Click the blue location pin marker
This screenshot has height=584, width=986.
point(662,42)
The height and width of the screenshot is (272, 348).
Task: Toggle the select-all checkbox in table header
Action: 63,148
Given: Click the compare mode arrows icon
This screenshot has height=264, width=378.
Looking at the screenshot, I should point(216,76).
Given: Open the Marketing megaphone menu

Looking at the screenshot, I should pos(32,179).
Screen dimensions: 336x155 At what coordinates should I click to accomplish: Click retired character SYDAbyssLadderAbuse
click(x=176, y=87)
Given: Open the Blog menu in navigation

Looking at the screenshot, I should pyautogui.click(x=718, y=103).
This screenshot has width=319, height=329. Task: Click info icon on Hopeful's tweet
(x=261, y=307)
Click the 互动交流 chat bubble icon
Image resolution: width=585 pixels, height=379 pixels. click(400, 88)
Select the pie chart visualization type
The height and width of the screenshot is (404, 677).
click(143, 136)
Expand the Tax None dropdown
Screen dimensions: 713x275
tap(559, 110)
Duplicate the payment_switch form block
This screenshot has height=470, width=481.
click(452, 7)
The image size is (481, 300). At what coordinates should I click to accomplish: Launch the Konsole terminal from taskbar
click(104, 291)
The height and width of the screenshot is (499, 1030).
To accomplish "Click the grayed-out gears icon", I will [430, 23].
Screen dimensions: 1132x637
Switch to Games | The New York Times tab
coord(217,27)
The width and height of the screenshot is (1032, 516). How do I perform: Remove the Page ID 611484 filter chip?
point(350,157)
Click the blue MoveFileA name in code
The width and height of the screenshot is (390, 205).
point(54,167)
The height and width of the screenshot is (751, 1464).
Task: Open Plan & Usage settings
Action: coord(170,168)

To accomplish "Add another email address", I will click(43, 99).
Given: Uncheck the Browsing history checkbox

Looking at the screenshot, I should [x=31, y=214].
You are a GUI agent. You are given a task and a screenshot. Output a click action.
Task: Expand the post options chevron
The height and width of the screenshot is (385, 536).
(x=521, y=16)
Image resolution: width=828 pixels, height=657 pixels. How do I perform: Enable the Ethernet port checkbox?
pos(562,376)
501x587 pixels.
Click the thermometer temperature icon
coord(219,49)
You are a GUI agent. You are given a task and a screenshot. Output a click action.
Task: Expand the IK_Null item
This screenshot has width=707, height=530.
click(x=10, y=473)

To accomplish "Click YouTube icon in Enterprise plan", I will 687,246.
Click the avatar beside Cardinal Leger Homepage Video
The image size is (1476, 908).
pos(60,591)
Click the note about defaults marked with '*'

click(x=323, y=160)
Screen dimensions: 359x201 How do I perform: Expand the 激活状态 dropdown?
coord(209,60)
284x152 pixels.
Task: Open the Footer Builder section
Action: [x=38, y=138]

▸ **Your assignment**: Your task is to return, exactly and on their own, the lines from the one containing "Image resolution: width=828" through the last line of the listing.

▸ **Answer box**:
Image resolution: width=828 pixels, height=657 pixels. How do I perform: Enable the Ethernet port checkbox?
pos(562,376)
501x587 pixels.
Click the thermometer temperature icon
coord(219,49)
You are a GUI agent. You are given a task and a screenshot. Output a click action.
Task: Expand the IK_Null item
This screenshot has width=707, height=530.
click(x=10, y=473)

To accomplish "Click YouTube icon in Enterprise plan", I will 687,246.
Click the avatar beside Cardinal Leger Homepage Video
The image size is (1476, 908).
pos(60,591)
Click the note about defaults marked with '*'

click(x=323, y=160)
Screen dimensions: 359x201 How do I perform: Expand the 激活状态 dropdown?
coord(209,60)
284x152 pixels.
Task: Open the Footer Builder section
Action: [x=38, y=138]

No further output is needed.